FISH FARM

Fish farming is an ancient practice that can provide many profitable opportunities today. The raising and selling of fish on a commercial basis has proven to be economically successful.

Start a fish farm by following these 9 steps:

You have found the perfect business idea, and now you are ready to take the next step. There is more to starting a business than just registering it with the state. We have put together this simple guide to starting your fish farm. These steps will ensure that your new business is well planned out, registered properly and legally compliant.

 Plan your business

A clear plan is essential for success as an entrepreneur. It will help you map out the specifics of your business and discover some unknowns.
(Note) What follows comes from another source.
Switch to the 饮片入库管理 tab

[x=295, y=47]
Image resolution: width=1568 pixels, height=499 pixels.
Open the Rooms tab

A few important topics to consider are:

  • What are the startup and ongoing costs?
  • Who is your target market?
  • How much can you charge customers?
  • What will you name your business?

What are the costs involved in opening a fish farm?

Costs will range, depending on the size and scope of the operation you are starting.

If you are starting an aquarium-based farm, you will need:

  • Tanks and pumps
  • Fish food and refrigerators
  • Water aerators
  • Water testing kits and equipment
  • An investment in the initial parent fish or eggs/frye

If you are running at a commercial fish farm you will need:

  • Land for ponds
  • Equipment for excavating ponds
  • Commercial-sized pumps, aerators, and water sources/reclamation devices
  • Boat, motor, and equipment for cleaning and managing the pond.
  • Industrial fish food supply
  • Fish processing equipment for shipping and exporting

What are the ongoing expenses for a fish farm?

Fish farming will have some variation in expenses, depending on what kind of fish and how many you are raising. Average associated costs will stem from:

  • Buying eggs and/or fingerlings for your re-stock purposes.
  • Food and maintenance of the fish.
  • Replacing pumps and oxygen/aeration systems.
  • Digging new ponds or buying additional tanks.
  • Electricity per month.
  • Plumbing maintenance.
  • Insurance for employees and the business.
  • Transporting/shipping of fish in and out of your farm.

Who is the target market?

Customer types will vary, depending on the types of fish you are raising. If you are raising fish for sport, re-stocking, or commercial food products, your base will consist of larger businesses, which need a higher volume of fish. Some customers may even consist of state or federal organizations who re-stock depleted natural resources.

If you raise fish for aquariums or as pets, your customer group will be pet shops and specialty fish dealers. You may even choose to have customers contact you directly, in order to expedite sales and cut the cost of the middle man.